WHAT THE TASK ASKS:
Within the material below, locate the line with "This screenshot has width=640, height=424." and the line with "Task: Select 首页", then return those two lines and all lines between them, exactly as written.

PROVIDED DATA:

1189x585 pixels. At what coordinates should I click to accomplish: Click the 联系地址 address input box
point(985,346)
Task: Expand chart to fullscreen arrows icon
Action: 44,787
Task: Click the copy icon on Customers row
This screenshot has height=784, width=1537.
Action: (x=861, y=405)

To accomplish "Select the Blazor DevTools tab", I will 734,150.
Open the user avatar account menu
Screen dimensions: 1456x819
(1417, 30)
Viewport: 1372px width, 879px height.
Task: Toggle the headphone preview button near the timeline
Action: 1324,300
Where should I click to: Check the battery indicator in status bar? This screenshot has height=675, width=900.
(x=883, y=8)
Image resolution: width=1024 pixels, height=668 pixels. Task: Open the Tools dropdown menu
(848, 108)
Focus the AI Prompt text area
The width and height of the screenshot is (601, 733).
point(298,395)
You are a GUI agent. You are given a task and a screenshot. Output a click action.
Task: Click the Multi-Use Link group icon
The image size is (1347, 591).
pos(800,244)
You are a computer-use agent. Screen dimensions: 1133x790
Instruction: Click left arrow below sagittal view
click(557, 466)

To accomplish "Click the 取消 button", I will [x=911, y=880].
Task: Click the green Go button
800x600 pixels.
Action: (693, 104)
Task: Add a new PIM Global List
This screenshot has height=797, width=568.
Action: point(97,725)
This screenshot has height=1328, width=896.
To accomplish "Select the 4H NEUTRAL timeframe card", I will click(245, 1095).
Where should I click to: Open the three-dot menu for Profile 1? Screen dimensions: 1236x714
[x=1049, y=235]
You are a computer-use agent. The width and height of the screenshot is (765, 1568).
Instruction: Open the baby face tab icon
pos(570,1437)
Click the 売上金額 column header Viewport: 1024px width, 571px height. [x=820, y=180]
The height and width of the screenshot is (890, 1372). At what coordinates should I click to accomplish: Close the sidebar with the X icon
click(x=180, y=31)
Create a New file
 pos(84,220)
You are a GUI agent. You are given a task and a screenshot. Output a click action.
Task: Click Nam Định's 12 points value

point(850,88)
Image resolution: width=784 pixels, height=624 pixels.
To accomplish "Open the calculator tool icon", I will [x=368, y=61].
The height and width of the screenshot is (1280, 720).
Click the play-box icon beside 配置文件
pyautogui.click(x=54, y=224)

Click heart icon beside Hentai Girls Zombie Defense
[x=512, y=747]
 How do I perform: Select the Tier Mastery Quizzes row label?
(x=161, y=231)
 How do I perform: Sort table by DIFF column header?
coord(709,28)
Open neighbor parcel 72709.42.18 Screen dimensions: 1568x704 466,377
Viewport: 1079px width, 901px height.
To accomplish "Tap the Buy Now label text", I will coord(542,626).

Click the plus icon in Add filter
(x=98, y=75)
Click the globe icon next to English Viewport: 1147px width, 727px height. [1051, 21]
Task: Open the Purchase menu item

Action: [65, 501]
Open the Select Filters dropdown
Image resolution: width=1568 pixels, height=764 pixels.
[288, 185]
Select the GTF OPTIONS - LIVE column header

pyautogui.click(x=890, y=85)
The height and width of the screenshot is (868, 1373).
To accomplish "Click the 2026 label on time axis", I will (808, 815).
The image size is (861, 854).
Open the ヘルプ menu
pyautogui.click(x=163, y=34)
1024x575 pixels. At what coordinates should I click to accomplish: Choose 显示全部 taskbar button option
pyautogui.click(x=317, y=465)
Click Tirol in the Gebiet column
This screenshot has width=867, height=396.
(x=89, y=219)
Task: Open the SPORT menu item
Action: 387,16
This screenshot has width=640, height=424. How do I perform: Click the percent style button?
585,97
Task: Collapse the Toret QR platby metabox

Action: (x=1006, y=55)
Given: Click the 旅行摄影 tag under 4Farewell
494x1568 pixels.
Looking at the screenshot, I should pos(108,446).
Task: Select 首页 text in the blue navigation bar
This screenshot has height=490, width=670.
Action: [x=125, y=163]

EXPECTED OUTPUT:
This screenshot has width=640, height=424. How do I perform: Click the percent style button?
585,97
Task: Collapse the Toret QR platby metabox

Action: (x=1006, y=55)
Given: Click the 旅行摄影 tag under 4Farewell
494x1568 pixels.
Looking at the screenshot, I should pos(108,446).
Task: Select 首页 text in the blue navigation bar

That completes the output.